Chili’s Grill & Bar customers might still be paying for their last meals.
The restaurant chain recently suffered a data breach that compromised customers’ credit and debit card numbers and cardholder names—but it’s doing what it can to foster trust and help protect its brand reputation.
On Saturday, Brinker International—the parent company of Chili’s and Maggiano’s Little Italy—announced the incident in its newsroom. The release read, in part:
On May 11, 2018, we learned that some of our Guests’ payment card information was compromised at certain Chili’s restaurants as the result of a data incident. Currently, we believe the data incident was limited to between March – April 2018; however, we continue to assess the scope of the incident. We deeply value our relationships with our Guests and sincerely apologize to those who may have been affected.
We immediately activated our response plan upon learning of this incident. We are working with third-party forensic experts to conduct an investigation to determine the details of what happened. Below is information on how you can protect yourself and your information.
We are working diligently to address this issue and our priority will continue to be doing what is right for our Guests. We are committed to sharing additional information on this ongoing investigation with our Guests as we learn more.
The theft, according to Brinker’s analysis so far, was limited in both severity and scale. Only credit and debit card data, including customer names, was compromised—luckily, Chili’s doesn’t ask for your social security number or date of birth when they sell you a burger. The chain also says only “certain” restaurants were impacted, and only in March and April of 2018, though they are still working with security experts to evaluate the incident.
Chili’s shared its announcement on its Facebook and Twitter profiles, too:
On May 11 we learned that some of our Guests’ payment card information from certain restaurants was compromised. We value our relationship with our Guests and are committed to sharing details as we know more here: https://t.co/xWnJ1a7Auy
— Chili’s Grill & Bar (@Chilis) May 12, 2018
The restaurant chain’s social media team has been replying to customers’ tweets and Facebook replies (even though most of the answers direct consumers to its newsroom for more information).
Perhaps the restaurant has taken notes from other organizations’ data breaches: Chili’s response has been swift and thorough.
The announcement of the breach came just a day after Brinker says it discovered it, and just a few weeks after it reportedly occurred. That’s a marked improvement over some recent reactions to much more widespread data breaches, including Facebook’s decision to inform neither users nor the Federal Trade Commission about the leak of user data in the Cambridge Analytica scandal until it was discovered by reporters. While U.S. states have a patchwork of laws requiring notification of a data breach, no federal standard is in place.

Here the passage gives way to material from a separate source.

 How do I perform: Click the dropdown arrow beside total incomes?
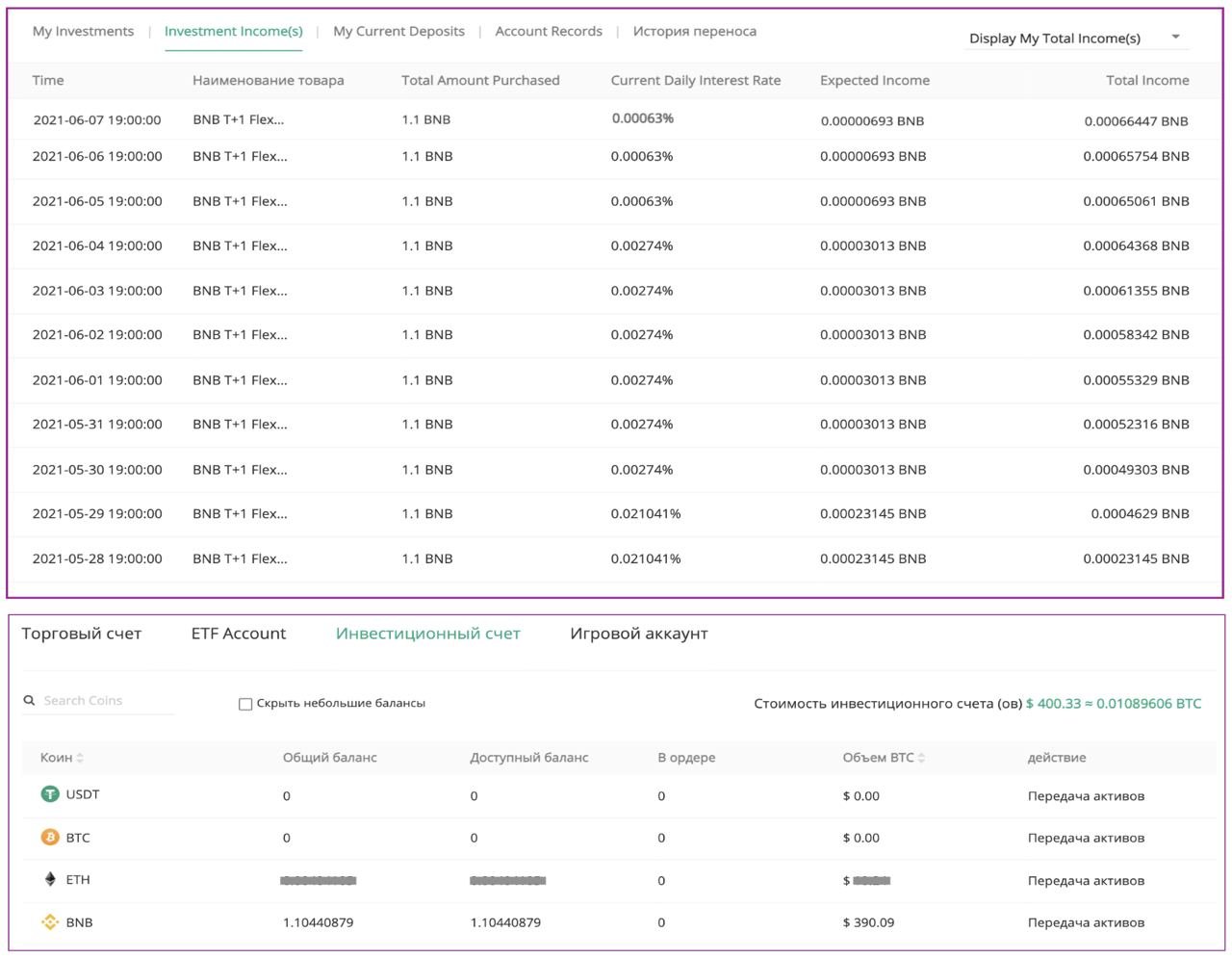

In Brinker’s newsroom, the company provides an overview the incident, along with the information that was compromised and what it’s doing to investigate, inform customers and rectify the situation. The page also offers viewers a frequently asked questions section, which covers when the event occurred, whether it’s safe to currently use cards at Chili’s (it is) and advice for customers to prevent fraud.
What do you think of Chili’s crisis response?